Terezi snorted at this, looking down disdainfully at Vriska from where she stood a few stairs above them.

“There’s no need for you to be so beastly to her. She might be a bit of a wet blanket but that doesn’t hurt anyone. I wouldn’t want anyone taking advice from you, anyhow.”

Vriska fumed. “I’ll have you know my advice is excellent!” She pointed a finger angrily at the other girl, dropping her blanket and pop bottle in the process. The bottle clattered down the stairs noisily, the sound echoing around the staircase. “Bother! Look what you made me do!”

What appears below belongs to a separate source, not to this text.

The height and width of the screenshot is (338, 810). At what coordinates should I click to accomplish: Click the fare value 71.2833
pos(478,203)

“Oh do shut up, Serket,” snapped Terezi. “We’ve all had quite enough of your whining for one night.”

“I do not whine! If any one whines it’s you, Miss prim and proper law-abiding Pyrope! If you as me you’re just a - a prig! Like your opinion is so important!”

Terezi folded her arms and glared at Vriska.

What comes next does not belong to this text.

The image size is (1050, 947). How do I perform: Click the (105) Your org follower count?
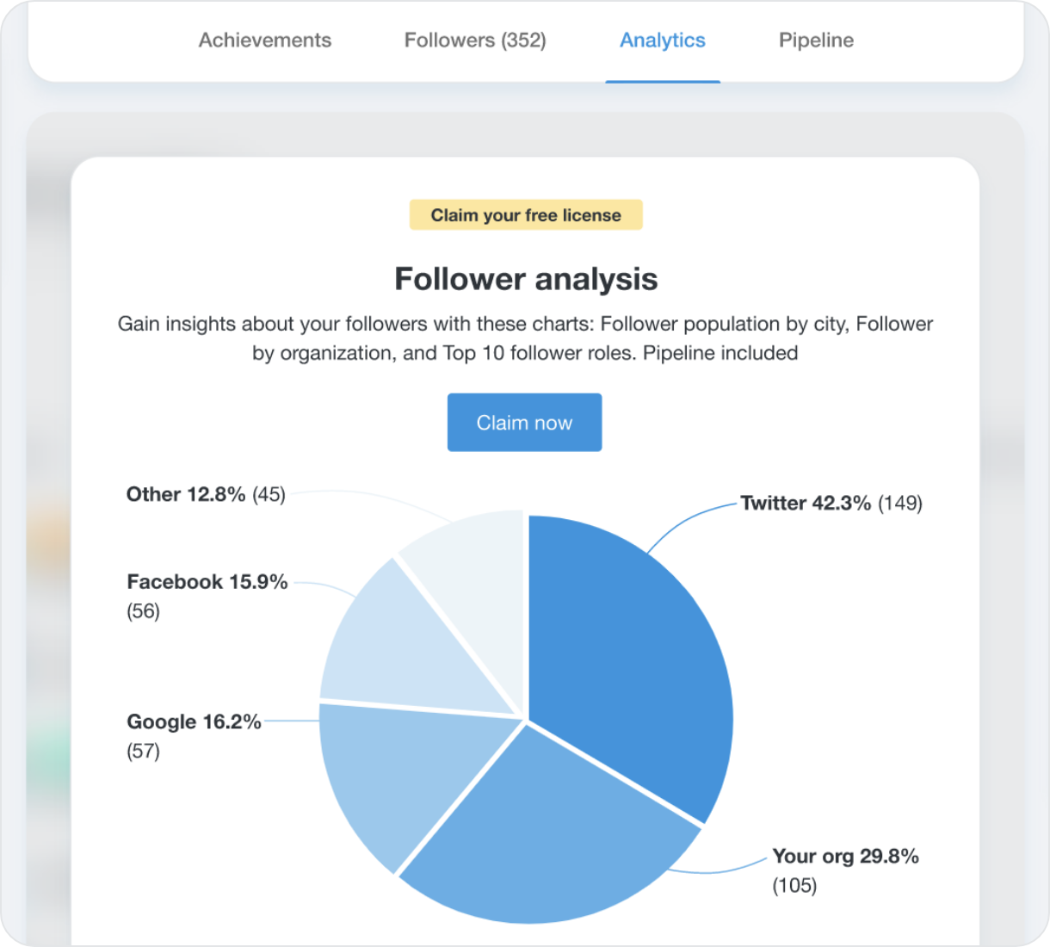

“You seem to be forgetting you’re still a new girl at Alternia Towers. I don’t know what sort of institution you found yourself at before, but here we don’t go around acting as though we’re the Queen of Sheba the second we arrive!”

“Queen of Sheba! I’ll have you, Pyrope!”

Vriska started up the stairs for Terezi, who threw her blanket at her. At the same time, Kanaya had gone to grab Vriska’s arm and hold her back. In the confusion, they ended up tangled in the blanket together, and toppled down the short flight of stairs, knocking over a bust of Shakespeare in the process. Kanaya found herself sprawled over Vriska at the bottom of the stairs. Her friend looked at her, dazed for a moment, then pushed her off.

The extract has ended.